start

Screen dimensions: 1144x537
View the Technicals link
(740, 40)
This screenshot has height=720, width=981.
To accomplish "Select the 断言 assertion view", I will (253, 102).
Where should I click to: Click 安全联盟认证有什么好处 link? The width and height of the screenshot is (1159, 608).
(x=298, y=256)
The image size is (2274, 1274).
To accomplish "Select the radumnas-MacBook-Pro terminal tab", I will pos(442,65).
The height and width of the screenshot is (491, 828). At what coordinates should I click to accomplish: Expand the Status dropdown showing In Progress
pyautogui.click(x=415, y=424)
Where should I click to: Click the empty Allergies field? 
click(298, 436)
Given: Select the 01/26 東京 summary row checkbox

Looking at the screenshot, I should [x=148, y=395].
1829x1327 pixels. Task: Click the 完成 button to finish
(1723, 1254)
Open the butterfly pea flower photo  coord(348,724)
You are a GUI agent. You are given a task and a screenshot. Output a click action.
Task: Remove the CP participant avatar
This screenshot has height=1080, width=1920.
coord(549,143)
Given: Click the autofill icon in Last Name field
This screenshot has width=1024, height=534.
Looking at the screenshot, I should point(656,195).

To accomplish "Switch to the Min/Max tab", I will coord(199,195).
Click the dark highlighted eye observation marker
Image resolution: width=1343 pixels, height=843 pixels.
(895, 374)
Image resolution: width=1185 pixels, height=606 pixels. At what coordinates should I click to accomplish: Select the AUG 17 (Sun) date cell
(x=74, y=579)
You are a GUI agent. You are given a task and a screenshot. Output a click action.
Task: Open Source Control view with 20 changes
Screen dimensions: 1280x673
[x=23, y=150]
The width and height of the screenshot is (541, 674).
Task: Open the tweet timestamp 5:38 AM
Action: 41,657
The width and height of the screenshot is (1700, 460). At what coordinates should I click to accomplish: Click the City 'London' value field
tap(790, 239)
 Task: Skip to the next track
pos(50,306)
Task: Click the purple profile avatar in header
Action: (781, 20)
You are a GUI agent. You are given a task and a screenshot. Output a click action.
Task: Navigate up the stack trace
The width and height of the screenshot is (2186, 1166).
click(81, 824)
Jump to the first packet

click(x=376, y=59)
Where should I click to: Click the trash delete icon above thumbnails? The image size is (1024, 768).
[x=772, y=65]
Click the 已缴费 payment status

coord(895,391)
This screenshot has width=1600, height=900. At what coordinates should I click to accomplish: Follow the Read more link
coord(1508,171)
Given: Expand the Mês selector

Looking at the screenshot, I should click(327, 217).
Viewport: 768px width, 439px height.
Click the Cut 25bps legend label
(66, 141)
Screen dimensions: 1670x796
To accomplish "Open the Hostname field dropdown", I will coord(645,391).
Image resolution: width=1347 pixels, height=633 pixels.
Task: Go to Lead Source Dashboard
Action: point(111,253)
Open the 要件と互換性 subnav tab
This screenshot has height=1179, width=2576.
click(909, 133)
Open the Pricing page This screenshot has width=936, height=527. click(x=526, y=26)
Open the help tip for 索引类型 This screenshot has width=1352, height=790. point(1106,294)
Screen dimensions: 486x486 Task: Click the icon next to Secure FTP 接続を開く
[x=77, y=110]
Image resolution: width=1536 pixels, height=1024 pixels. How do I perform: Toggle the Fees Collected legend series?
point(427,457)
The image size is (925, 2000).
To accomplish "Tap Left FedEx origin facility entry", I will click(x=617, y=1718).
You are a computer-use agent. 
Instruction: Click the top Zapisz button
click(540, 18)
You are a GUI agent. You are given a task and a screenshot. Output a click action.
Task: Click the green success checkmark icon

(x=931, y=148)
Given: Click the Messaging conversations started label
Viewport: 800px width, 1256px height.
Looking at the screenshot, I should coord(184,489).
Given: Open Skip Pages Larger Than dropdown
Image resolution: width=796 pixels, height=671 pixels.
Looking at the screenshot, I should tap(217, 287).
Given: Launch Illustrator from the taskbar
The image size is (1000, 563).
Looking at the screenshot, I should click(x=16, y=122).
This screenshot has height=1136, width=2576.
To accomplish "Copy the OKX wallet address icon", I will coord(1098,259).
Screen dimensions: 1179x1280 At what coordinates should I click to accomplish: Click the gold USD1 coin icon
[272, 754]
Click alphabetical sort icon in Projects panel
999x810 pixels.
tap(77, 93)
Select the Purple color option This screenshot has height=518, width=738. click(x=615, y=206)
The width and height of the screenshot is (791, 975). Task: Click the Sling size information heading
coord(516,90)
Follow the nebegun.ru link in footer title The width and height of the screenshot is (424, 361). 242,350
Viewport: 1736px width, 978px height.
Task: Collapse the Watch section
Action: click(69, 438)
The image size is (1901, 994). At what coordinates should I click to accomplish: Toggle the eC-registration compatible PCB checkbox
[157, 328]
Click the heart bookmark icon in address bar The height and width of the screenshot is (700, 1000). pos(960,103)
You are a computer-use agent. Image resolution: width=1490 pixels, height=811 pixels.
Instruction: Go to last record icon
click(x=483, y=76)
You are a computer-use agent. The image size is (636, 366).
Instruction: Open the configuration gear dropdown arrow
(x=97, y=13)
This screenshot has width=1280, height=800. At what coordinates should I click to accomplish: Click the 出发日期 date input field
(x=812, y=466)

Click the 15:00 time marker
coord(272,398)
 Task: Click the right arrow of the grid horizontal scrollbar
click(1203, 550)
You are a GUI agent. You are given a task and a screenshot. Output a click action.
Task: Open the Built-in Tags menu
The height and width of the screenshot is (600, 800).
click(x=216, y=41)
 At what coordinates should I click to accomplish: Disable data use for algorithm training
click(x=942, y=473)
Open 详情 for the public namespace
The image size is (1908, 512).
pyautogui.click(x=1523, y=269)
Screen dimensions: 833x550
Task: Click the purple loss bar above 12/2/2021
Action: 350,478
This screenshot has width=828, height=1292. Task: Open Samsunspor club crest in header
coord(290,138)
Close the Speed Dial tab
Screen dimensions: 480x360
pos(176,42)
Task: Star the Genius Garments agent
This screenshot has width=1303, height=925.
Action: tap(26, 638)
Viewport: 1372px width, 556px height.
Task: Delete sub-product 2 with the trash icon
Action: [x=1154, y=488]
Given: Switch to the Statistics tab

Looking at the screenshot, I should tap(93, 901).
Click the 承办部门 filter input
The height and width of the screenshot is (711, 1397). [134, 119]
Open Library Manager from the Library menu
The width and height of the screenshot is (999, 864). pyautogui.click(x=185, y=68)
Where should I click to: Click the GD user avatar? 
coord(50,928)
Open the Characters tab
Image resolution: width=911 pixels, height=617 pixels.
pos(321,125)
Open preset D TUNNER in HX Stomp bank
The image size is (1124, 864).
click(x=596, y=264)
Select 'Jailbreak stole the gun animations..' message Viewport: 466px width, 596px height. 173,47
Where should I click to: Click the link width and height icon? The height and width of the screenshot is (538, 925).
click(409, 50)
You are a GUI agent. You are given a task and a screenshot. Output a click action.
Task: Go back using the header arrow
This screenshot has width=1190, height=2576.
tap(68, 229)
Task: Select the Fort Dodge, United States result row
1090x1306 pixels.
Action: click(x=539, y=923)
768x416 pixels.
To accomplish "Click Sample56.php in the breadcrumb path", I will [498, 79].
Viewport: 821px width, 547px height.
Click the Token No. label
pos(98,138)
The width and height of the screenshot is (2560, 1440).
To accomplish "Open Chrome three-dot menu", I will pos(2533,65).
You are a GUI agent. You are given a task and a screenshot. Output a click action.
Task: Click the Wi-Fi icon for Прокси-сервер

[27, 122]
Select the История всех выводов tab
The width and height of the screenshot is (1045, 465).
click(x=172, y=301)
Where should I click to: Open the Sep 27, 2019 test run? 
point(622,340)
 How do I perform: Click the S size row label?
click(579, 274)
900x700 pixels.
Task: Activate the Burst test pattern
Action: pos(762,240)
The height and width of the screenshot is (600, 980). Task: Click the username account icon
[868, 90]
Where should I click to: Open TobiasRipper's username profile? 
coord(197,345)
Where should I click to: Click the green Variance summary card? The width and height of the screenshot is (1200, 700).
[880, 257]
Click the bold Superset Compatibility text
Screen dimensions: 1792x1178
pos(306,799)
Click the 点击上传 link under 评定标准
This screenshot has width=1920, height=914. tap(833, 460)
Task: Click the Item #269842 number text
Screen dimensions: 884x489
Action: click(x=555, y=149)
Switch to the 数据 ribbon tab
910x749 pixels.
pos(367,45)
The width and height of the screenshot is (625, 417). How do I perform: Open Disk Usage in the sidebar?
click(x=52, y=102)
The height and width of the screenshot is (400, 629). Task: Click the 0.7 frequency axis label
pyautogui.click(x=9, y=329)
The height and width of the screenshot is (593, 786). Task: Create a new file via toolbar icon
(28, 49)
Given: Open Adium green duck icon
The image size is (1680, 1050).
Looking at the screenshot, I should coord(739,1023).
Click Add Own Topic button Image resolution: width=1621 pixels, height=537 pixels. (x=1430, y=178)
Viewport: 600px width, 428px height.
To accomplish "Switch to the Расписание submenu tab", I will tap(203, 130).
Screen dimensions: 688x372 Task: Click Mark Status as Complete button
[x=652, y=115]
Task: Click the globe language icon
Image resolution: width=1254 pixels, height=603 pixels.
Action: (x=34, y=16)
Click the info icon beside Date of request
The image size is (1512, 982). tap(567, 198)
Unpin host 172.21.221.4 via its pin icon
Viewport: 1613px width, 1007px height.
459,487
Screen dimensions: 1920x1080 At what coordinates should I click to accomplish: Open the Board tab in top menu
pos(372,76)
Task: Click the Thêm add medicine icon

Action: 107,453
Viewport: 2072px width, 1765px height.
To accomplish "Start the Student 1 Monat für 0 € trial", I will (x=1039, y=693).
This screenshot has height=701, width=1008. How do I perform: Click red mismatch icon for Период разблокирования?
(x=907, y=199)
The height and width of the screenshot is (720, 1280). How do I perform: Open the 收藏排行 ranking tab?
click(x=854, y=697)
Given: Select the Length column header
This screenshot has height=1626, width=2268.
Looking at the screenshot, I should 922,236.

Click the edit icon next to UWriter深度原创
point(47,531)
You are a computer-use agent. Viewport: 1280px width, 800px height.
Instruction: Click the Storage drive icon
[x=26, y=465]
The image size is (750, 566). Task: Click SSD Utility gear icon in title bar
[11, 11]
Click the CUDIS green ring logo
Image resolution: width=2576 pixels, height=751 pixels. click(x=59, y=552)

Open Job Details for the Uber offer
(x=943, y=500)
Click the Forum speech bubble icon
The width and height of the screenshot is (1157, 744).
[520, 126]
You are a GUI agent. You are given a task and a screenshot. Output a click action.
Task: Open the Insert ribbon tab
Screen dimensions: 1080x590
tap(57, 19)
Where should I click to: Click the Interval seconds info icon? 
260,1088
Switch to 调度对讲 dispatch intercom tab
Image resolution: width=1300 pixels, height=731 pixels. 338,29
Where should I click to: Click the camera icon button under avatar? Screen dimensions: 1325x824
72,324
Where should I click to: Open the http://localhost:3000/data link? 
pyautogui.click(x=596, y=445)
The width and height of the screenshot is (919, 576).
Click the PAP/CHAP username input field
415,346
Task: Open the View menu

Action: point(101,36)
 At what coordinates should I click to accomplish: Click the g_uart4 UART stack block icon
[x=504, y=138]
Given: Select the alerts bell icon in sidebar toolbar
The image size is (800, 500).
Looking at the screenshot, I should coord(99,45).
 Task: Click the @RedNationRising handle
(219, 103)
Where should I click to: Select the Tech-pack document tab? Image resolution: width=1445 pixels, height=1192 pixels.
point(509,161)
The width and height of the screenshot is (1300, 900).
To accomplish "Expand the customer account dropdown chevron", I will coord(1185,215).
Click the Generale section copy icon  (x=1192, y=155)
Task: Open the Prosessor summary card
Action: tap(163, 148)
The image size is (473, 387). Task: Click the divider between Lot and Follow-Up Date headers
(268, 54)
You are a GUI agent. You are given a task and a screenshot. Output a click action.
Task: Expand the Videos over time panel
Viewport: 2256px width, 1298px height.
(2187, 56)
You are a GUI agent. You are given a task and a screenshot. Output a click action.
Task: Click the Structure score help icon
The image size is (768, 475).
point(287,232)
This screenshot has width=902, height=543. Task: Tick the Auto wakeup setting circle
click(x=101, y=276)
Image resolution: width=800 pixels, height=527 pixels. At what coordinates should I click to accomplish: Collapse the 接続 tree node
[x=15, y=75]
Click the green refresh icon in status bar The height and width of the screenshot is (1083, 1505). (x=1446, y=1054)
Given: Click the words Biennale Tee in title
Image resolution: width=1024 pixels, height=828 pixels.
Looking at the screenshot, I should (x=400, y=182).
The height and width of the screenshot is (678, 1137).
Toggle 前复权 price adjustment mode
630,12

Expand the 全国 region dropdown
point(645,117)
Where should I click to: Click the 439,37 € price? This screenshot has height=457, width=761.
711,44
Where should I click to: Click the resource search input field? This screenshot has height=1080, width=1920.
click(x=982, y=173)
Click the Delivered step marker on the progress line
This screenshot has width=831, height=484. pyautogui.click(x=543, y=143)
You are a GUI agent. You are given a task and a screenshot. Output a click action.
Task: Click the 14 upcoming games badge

end

Work to do.
Please rewrite the items starting at the first one and ending at the line that contains "pyautogui.click(x=415, y=424)", replacing "Technicals link" with "Technicals button" and leaving everything else unchanged.

Task response.
Screen dimensions: 1144x537
View the Technicals button
(740, 40)
This screenshot has height=720, width=981.
To accomplish "Select the 断言 assertion view", I will (253, 102).
Where should I click to: Click 安全联盟认证有什么好处 link? The width and height of the screenshot is (1159, 608).
(x=298, y=256)
The image size is (2274, 1274).
To accomplish "Select the radumnas-MacBook-Pro terminal tab", I will pos(442,65).
The height and width of the screenshot is (491, 828). At what coordinates should I click to accomplish: Expand the Status dropdown showing In Progress
pyautogui.click(x=415, y=424)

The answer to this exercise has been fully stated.